■ Required work
Swap "warranty" for "guarantee" in the lines from the one containing "Task: Click the" through the end, changing nothing else. Leave the pictures out.
====== Information supplied
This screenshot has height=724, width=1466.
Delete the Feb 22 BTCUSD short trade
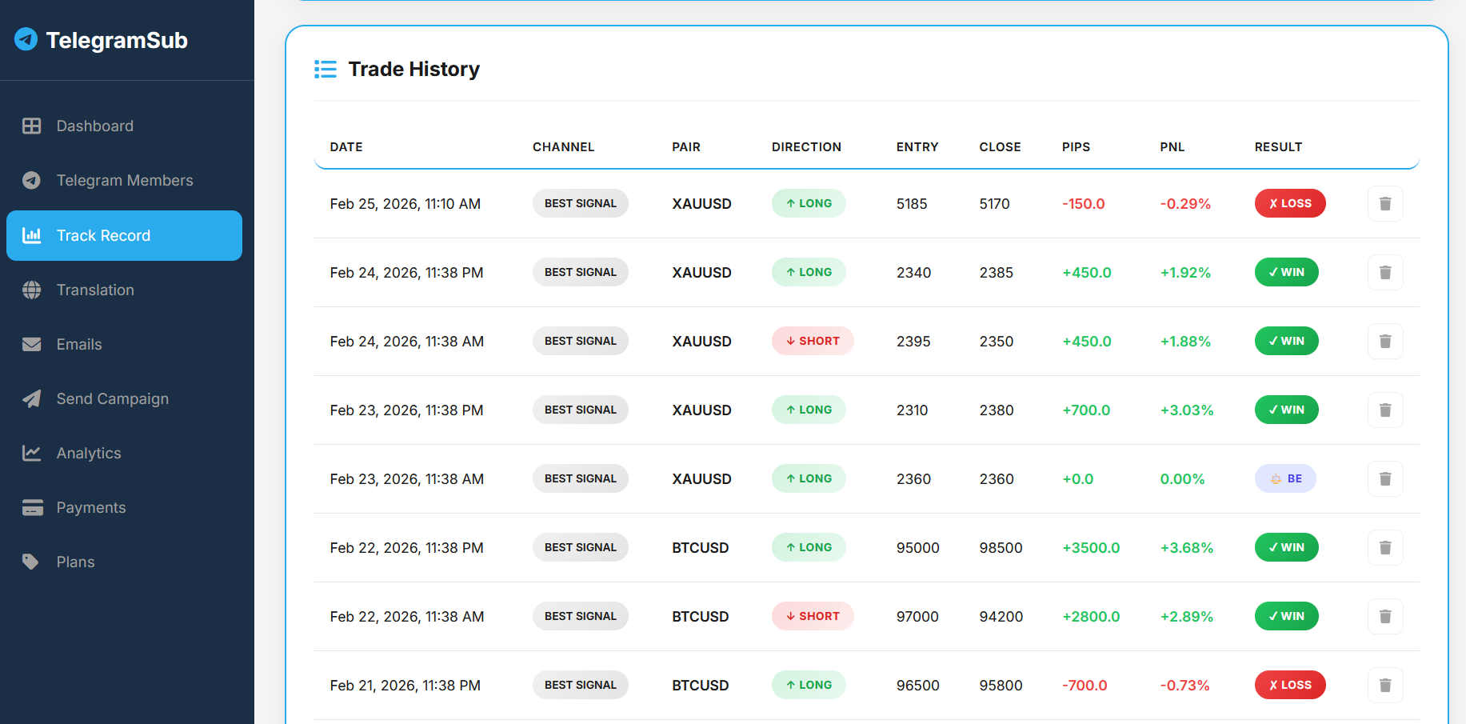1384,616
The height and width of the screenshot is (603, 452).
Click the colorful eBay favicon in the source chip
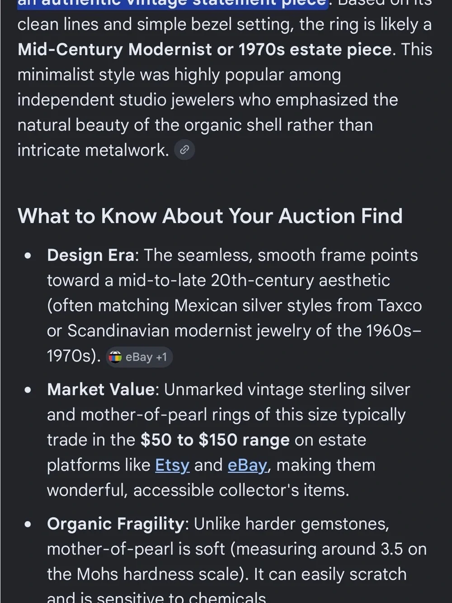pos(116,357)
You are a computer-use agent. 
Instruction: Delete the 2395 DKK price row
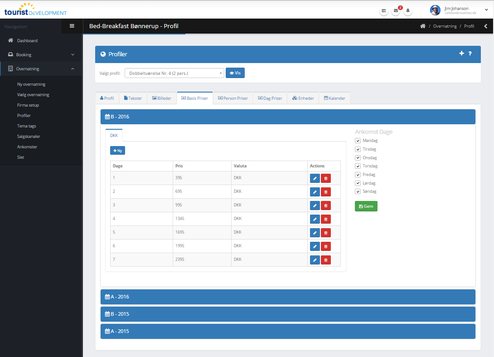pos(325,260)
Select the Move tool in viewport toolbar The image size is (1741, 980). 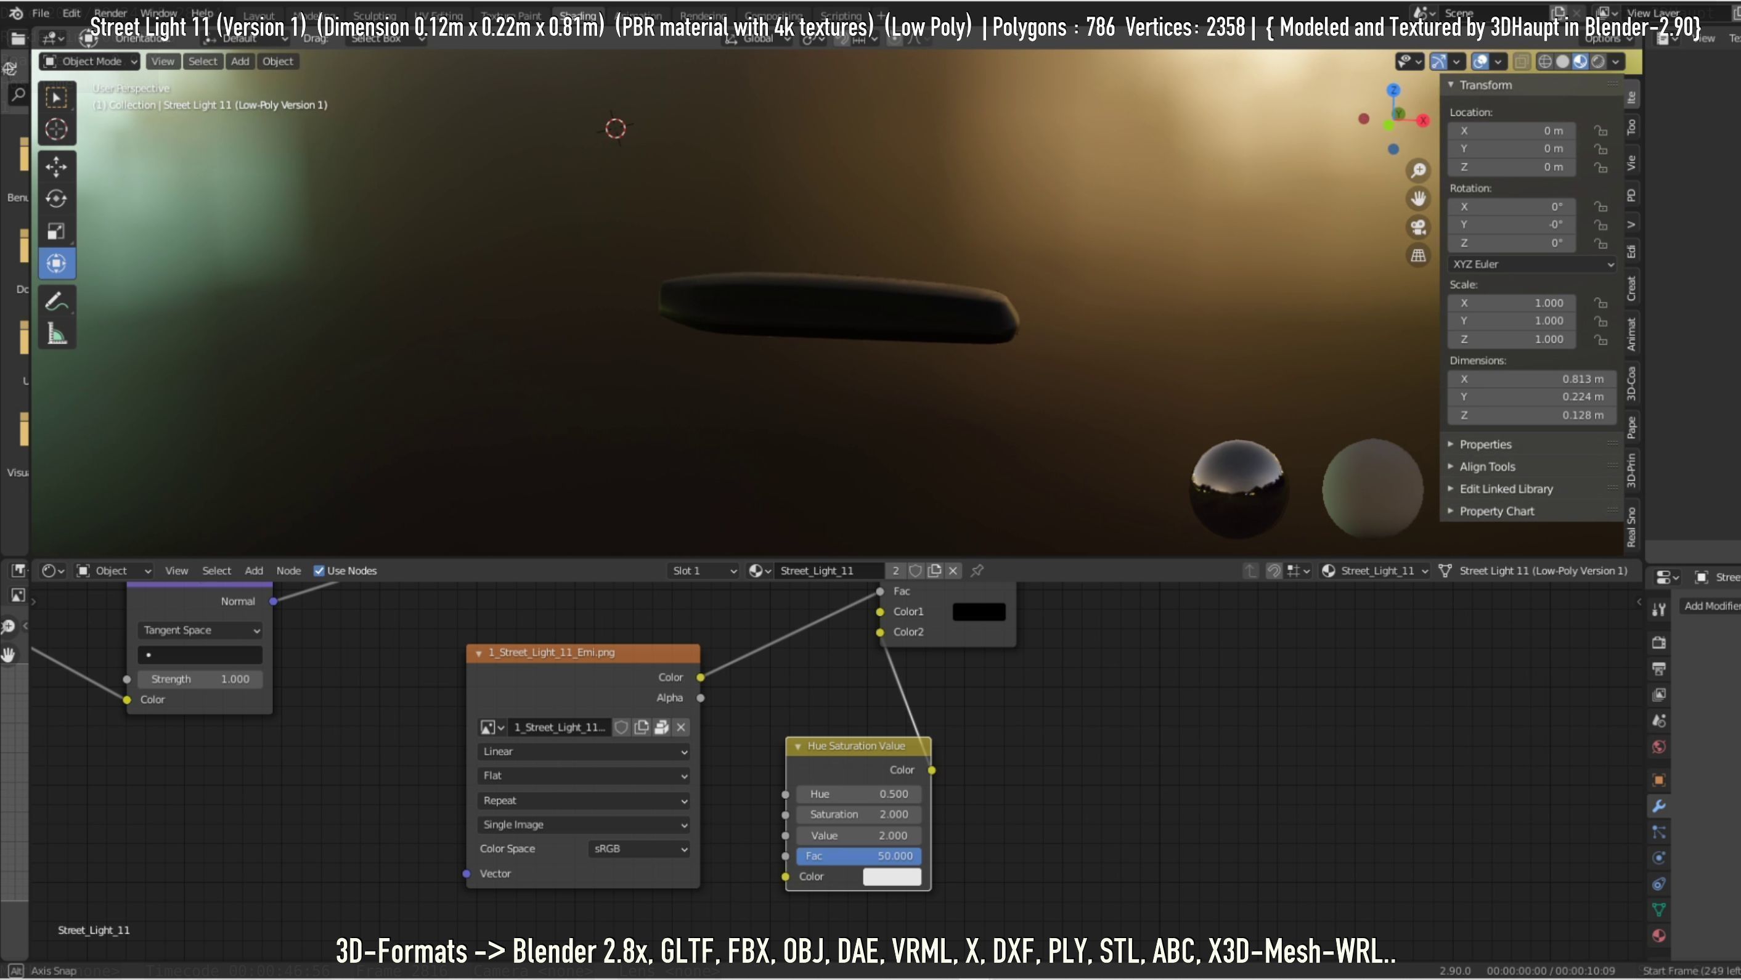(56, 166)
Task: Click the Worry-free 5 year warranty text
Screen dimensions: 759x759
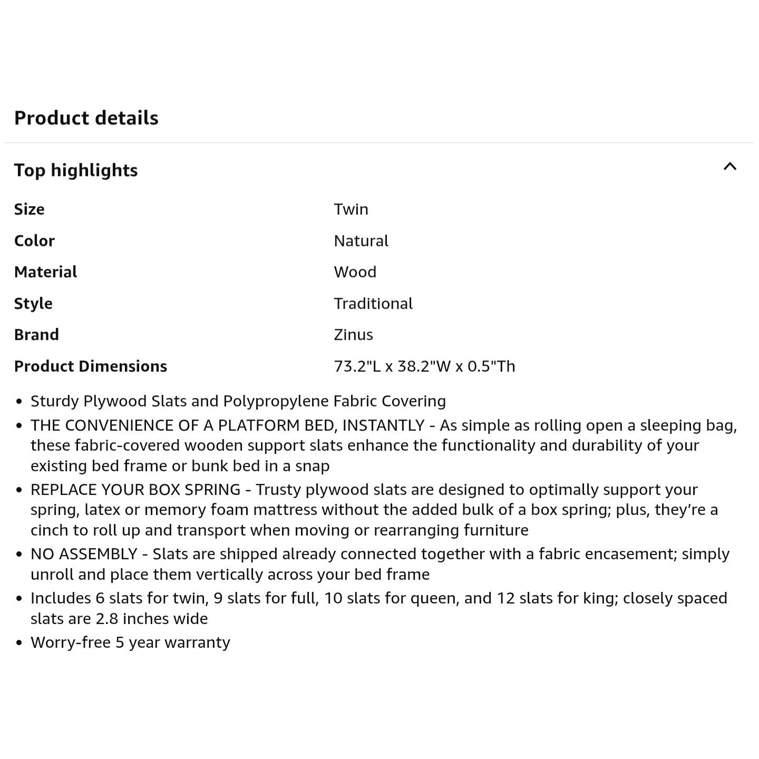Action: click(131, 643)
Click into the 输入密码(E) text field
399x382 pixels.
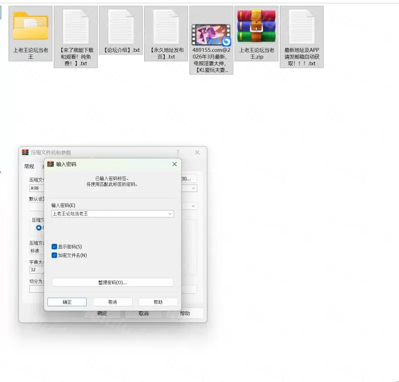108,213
============
■ Exercise solution
Task: Click the Worry-free 5 year guarantee text
Screen dimensions: 759x759
Action: click(131, 643)
Click into the 输入密码(E) text field
399x382 pixels.
108,213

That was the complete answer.